Why does the name of this two-time queen of the Zulu Social Aid and Pleasure Club draw more hits on Google than that of Vice President Biden, House Speaker Nancy Pelosi, or U.N. Secretary General Ban Ki-moon? Who is this woman so notable as to be listed alongside Secretaries of State Hillary Clinton and Madeleine Albright on Wellesley’s “notable alumnae” webpage?
Until her resignation last Friday—the fallout of the notorious party-crashing of a White House gala by Tareq and Michaele Salahi—she was President Obama’s White House social secretary—the nation’s highest-ranking party planner.
It’s not as if the position of social secretary boasts any historical import—Rogers’ predecessor Amy Zantzinger wasn’t exactly a household name, and comparable oblivion likely awaits Rogers’ successor, Julianna Smoot. Rogers may be the first black social secretary, but it’s probably safe to say that, with the election of the first black president, African American children can aspire to higher callings than arranging tea parties for the First Lady.

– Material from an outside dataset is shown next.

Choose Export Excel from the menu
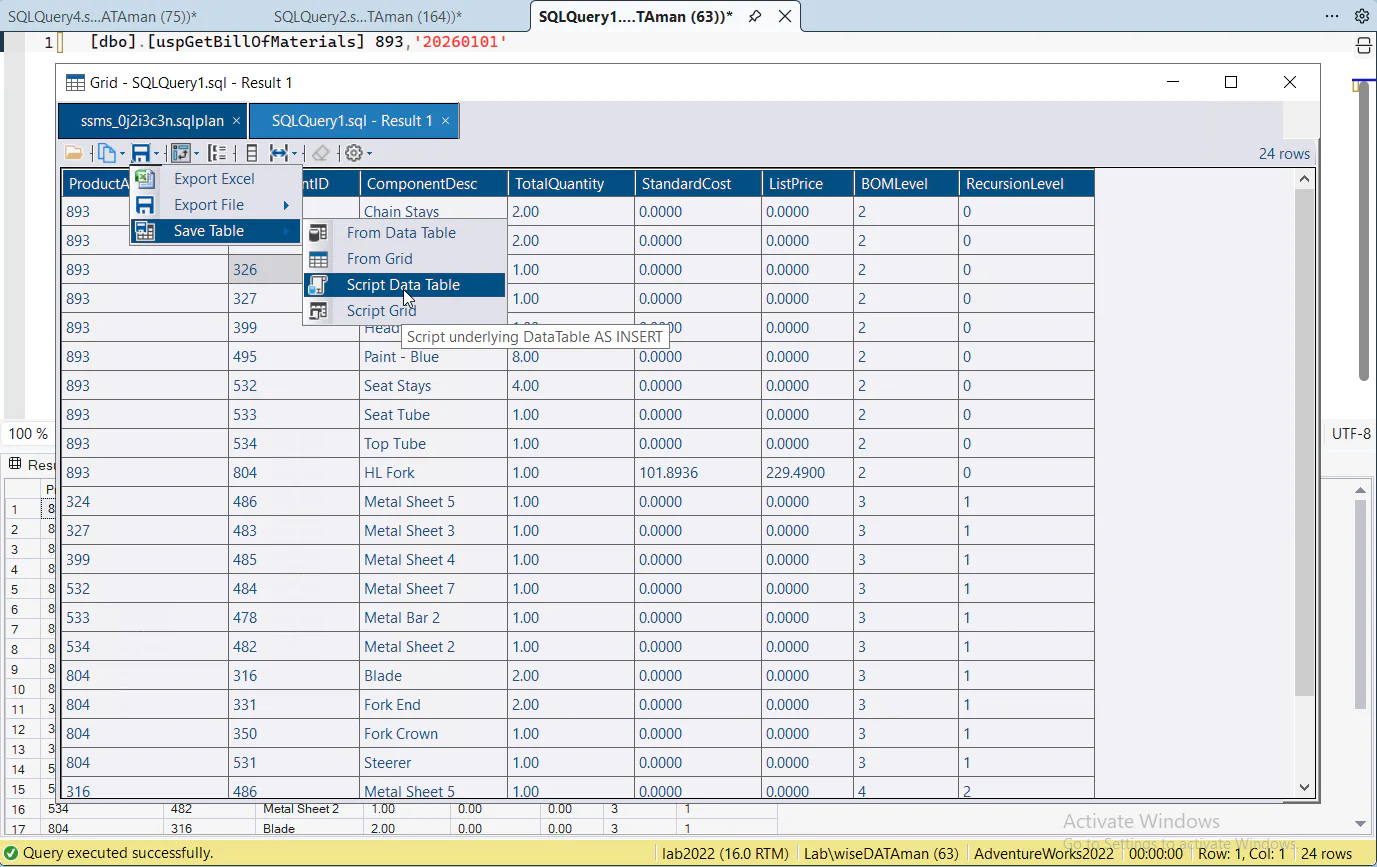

And yet, in the wake of Rogers’ resignation announcement in February, the media has been wallowing in a prolonged and farcical state of grief and lamentation. The Washington Post’s Robin Givhan, for one, bewailed how “Rogers’s departure has the fashion industry practically in mourning. No one has expressed a whiff of excitement over her replacement, Julianna Smoot. Instead, there’s concern that Washington might end up in cultural retreat.”
Givhan’s Post colleagues Anne Kornblut and Krissah Thompson, likewise, absurdly injected race into the Rogers saga by noting how “…some of those who admired Rogers as a trailblazer said they were sorry to see the first African American social secretary also become the first high-level departure from Obama’s senior staff.”
But no pundit articulated a more appropriate response to this circus than blogosphere banshee Michelle Malkin, who wrote simply,“Three words: Boo-freaking-hoo.”
Three things and three things alone differentiate Rogers from social secretaries past: her race, her chic, and her bungling of the Salahis affair. None of these three traits justify the grossly excessive media coverage that she has received, and this ailment, this risibly misguided belief that ethnicity and fashion sense can render even the White House social secretary relevant, plagued not only the Washington media establishment but also Rogers herself.
Almost from the minute she stepped foot into the West Wing, Rogers began posing for magazines like Vogue and the Wall Street Journal magazine, antics one can hardly envision the dourer Zantzinger or Smoot emulating. An inside source told Politico that at one point, Rogers wondered why, as social secretary, she did not have her own driver. Eventually, David Axelrod had to warn Rogers to stop parading around in expensive clothes and talking up the “Obama brand” in the midst of the worst economic crisis since the Great Depression.
We are all quite used to the media trumpeting the trivial, be it Anna Nicole Smith or Chesley Sullenberger. But this latest obsession with a heretofore irrelevant and obscure White House staff position—the White House social secretary—is simply product of another vice: the delusion harbored by Washington media types that the trifling goings-on of their city matter to those who live beyond the Beltway. This media elite is easily distracted by bright, shiny objects, and the fact that anyone outside the White House has ever heard of Desiree Rogers is an indictment of the media’s skewed priorities.
Dhruv K. Singhal, a Crimson associate editorial editor, is an English concentrator in Currier House.